USG’s Sustainability Committee currently has a petition for Fordham to commit to 100% renewable energy by 2040. Two members of the Committee are working specifically on this campaign with Environment America, an organization that helps university groups press their administrations to move towards renewable energy. This partnership followed Environment America reaching out to the Sustainability Committee to expand their impact through connecting with more college campuses.This semester, the Committee is hoping to stage demonstrations and showcases on Eddie’s [the main green space on the Rose Hill campus] to inform the community about the dangers of fossil fuels and to try to persuade the University to move towards renewable energy. Gabby also shared that although they have a long way to go, the Sustainability Committee is looking to have the University divest from fossil fuels. This would mean that the University no longer invests money in the stock of fossil fuel companies.

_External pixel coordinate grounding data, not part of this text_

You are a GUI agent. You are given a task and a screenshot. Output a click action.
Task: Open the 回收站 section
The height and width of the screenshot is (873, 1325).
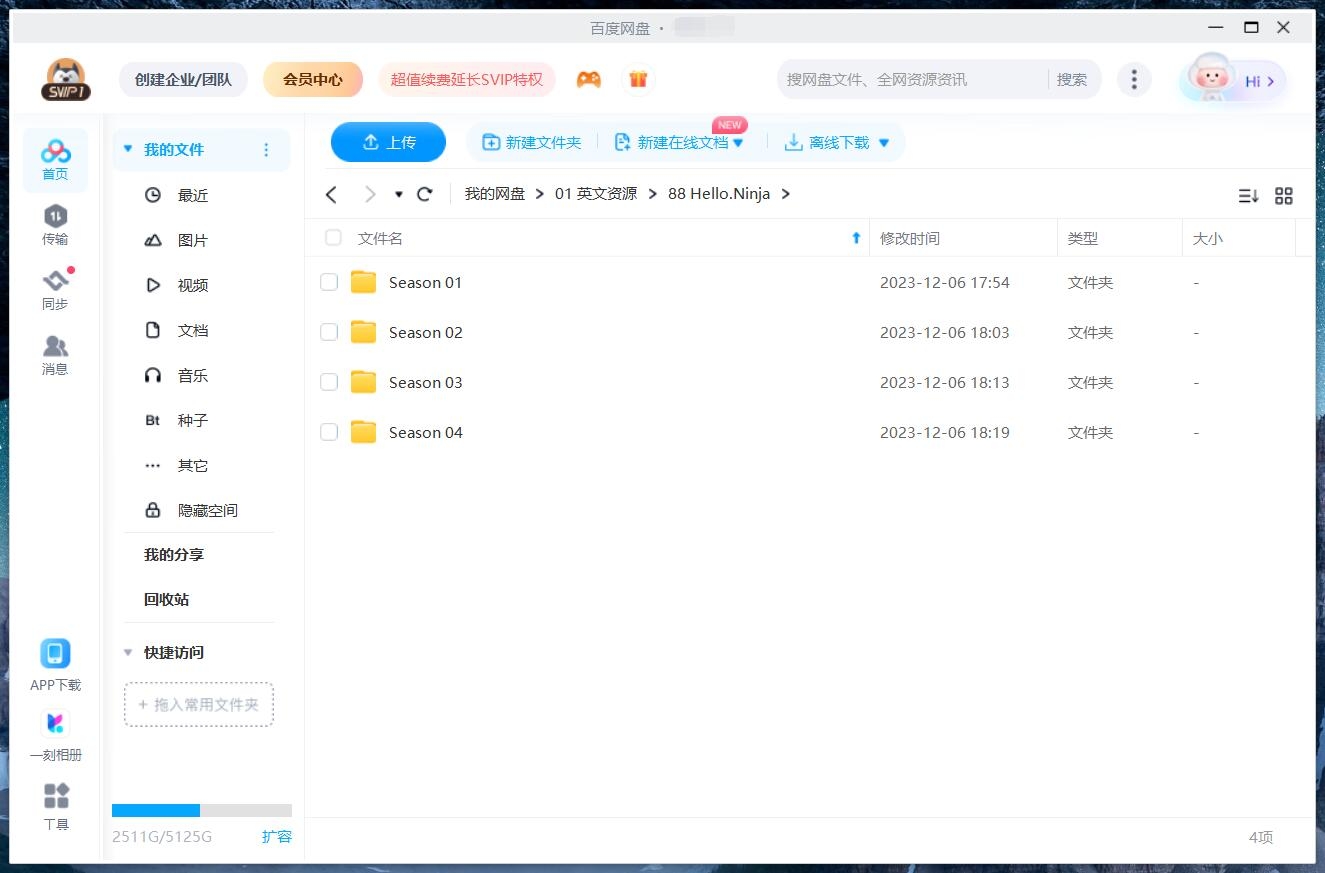(168, 599)
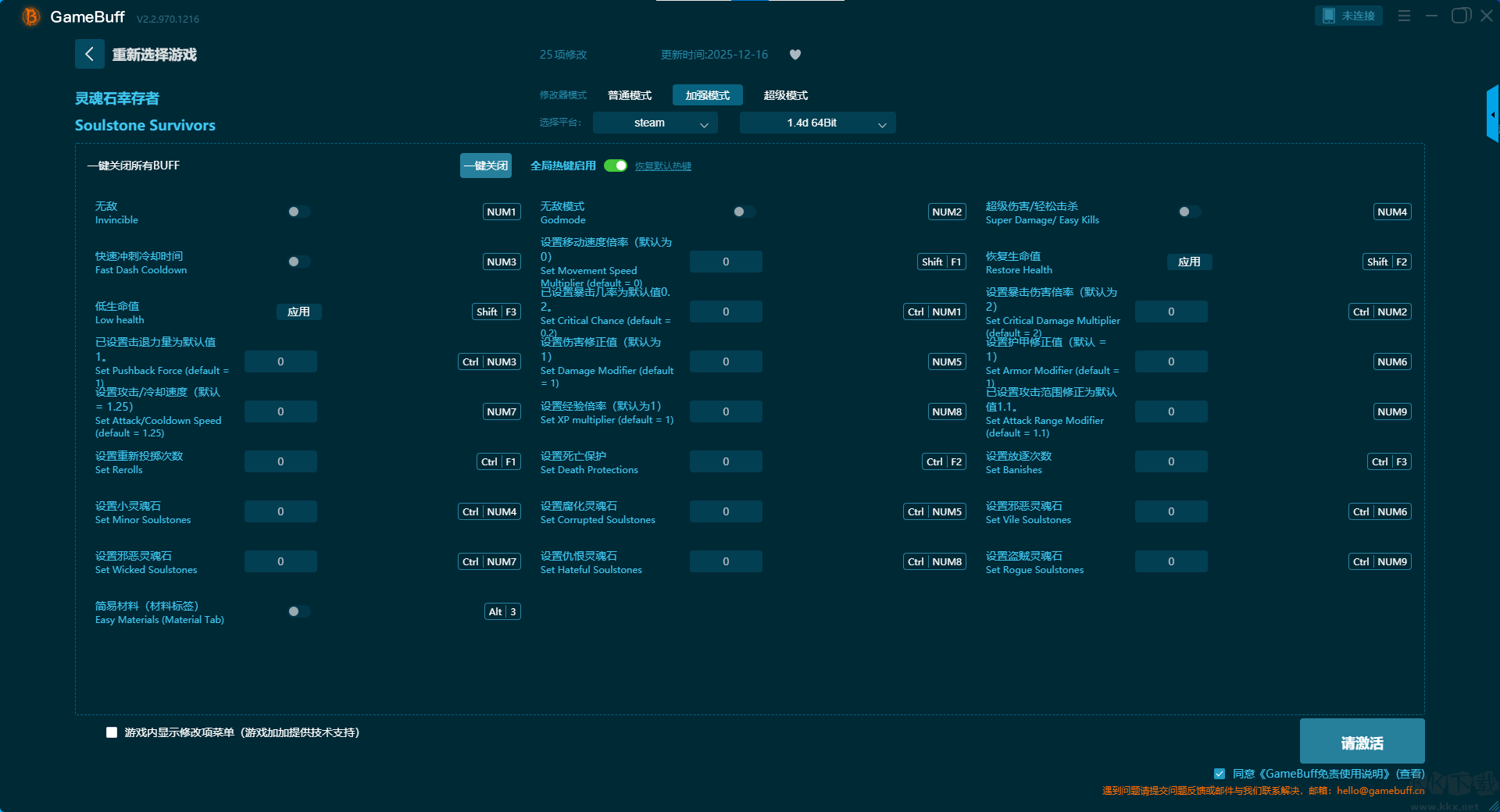Image resolution: width=1500 pixels, height=812 pixels.
Task: Check the in-game trainer menu checkbox
Action: click(x=112, y=732)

This is an aspect of the Transparency Initiative that aims to get the University to bring clarity about where the money from student tuition goes and be more specific in the breakdown of where money is spent when they release their financial report. Gabby cited an article from The Ram, the main Rose Hill newspaper, stating that $10,000 is spent on plastic utensils and plates per week each time the conveyer belt in the Marketplace, the major dining location on the Rose Hill campus, breaks down. The University could prevent this expense and be more environmentally friendly by finding a way around this solution to a recurring problem.

As for what students can do to be more environmentally friendly in their daily lives, Gabby says, “Buy less and take care of what you have. Overconsumption, especially in wealthier nations like the United States, is what fuels the environmentally-destructive and exploitative corporations that dominate today’s global capitalist system. Be a conscious consumer. Think about your connection to the people who make your products. Think about where your products will end up when you’re done with them. Your dollar is your vote; know that you as a consumer have so much power! The most sustainable thing to do in any situation is to use what you have. If you can’t do that, see what you can borrow. Only after you find you have no other options, buy something — but try to make the choice that will mean you won’t have to buy it again any time soon.”

Let’s hope that we can all can continue to look for ways to be more sustainable and to lessen our environmental footprint.